Free the T3: Implementation of Best Practice Advisory to Reduce Unnecessary Orders

From the 2022 HVPA National Conference

Da Wi Shin BE (NYC Health + Hospitals), Daniel Alaiev BBA, Nessreen Mestari MPA, Joseph Talledo BS, Hyung Cho MD, Mona Krouss MD

Background

Thyroid function tests are commonly overused and amount to 1.6 billion dollars annually in health care spending in the United States. Although national guidelines recommend a thyroid-stimulating hormone (TSH) centered approach, clinicians often inappropriately order triiodothyronine (T3) and thyroxine (T4). This may be due to lack of knowledge or ease of ordering all three tests at once in premature anticipation of an abnormal TSH. Additionally, clinicians order free T3 rather than total T3, despite the American Thyroid Association’s recommendations to avoid free T3 due to its high rate of variability.

Objective

To study the effect of a best practice advisory (BPA) in reducing targeted T3 testing in both hypothyroidism and hyperthyroidism in inpatient and outpatient settings in a large safety net system.

Methods

BPAs were created for total T3 and free T3 orders. The BPA triggered upon order entry, and defaulted for the clinician to remove the test. An informational nudge was positioned at the top of the BPA, providing guidance from NYC H+H High Value Care Council. As free T3 is an unreliable test, its messaging was different from total T3 and encouraged clinicians not to order. Messaging for total T3 focused on not ordering for hypothyroidism, and ordering for hyperthyroidism only when TSH and free T4 levels did not correspond with clinical picture (low TSH but normal free T4 in someone with symptoms of hyperthyroidism).

Results

For free T3, the BPA acceptance rate was 23.0% (982 of 4269).
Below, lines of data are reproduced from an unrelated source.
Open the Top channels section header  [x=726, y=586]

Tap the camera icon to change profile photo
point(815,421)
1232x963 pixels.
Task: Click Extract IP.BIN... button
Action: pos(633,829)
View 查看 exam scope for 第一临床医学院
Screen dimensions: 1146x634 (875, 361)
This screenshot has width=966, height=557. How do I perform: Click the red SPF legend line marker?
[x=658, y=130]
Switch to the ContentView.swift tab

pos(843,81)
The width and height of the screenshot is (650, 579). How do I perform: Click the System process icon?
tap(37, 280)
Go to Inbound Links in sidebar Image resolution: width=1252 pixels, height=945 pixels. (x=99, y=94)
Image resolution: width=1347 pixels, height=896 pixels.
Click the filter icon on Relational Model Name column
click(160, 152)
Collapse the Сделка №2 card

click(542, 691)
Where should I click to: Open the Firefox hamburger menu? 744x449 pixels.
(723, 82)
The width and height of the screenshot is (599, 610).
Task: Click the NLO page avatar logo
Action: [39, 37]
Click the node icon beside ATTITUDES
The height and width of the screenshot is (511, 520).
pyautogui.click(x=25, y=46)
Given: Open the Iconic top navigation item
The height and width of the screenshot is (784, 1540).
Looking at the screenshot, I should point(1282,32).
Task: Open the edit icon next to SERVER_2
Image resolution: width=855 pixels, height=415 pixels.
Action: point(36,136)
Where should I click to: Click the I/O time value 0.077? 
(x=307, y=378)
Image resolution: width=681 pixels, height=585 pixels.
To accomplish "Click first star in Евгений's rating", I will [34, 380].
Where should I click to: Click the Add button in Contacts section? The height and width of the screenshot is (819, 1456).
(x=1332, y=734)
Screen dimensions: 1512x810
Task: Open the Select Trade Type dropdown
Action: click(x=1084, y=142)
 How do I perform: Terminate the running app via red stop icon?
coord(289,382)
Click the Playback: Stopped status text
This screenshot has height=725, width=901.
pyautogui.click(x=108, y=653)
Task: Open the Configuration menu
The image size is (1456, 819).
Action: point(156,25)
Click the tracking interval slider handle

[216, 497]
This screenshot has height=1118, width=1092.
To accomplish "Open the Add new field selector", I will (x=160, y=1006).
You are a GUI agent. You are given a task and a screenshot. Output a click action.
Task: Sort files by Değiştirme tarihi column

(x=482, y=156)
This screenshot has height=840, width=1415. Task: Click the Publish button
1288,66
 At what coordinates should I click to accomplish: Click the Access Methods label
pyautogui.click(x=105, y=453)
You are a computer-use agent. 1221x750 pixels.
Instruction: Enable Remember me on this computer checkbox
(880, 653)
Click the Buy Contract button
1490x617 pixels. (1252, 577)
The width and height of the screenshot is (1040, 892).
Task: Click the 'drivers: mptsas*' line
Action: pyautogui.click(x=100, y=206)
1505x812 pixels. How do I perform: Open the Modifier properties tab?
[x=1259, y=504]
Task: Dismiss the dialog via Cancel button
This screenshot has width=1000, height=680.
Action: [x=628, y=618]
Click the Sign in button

The inpatient BPA acceptance rate was 21.6% (347 of 1606), and outpatient BPA acceptance rate was 23.8% (635 of 2663). For total T3, the BPA acceptance rate was 21.0% (1083 of 5173). The inpatient BPA acceptance rate was 23.4% (460 of 1968) and outpatient BPA acceptance rate was 19.4% (623 of 3203).
In the inpatient setting, ordering frequency of free T3 decreased from 1.47 to 0.68 per 1000 patient days, and total T3 decreased from 1.65 to 0.68 per 1000 patient days. In the outpatient setting, ordering frequency of free T3 decreased from 1.61 to 0.75 per 1000 encounters, and total T3 decreased from 1.55 to 0.95 per 1000 encounters. All of these reductions were significant (p < 0.001) both when adjusting and not-adjusting for the temporal trends.

Conclusions

Overall, the initiative targeting inappropriate T3 testing proved successful across 11 hospitals and 70 ambulatory centers within a safety net setting. Our simplistic nudge approach was low effort, high impact, and can be generalizable to other institutions.

Clinical Implications

Development of a triggered alert in the health record may reduce inappropriate monitoring practices, decrease costs, and improve utilization of limited health-care resources for this common clinical condition.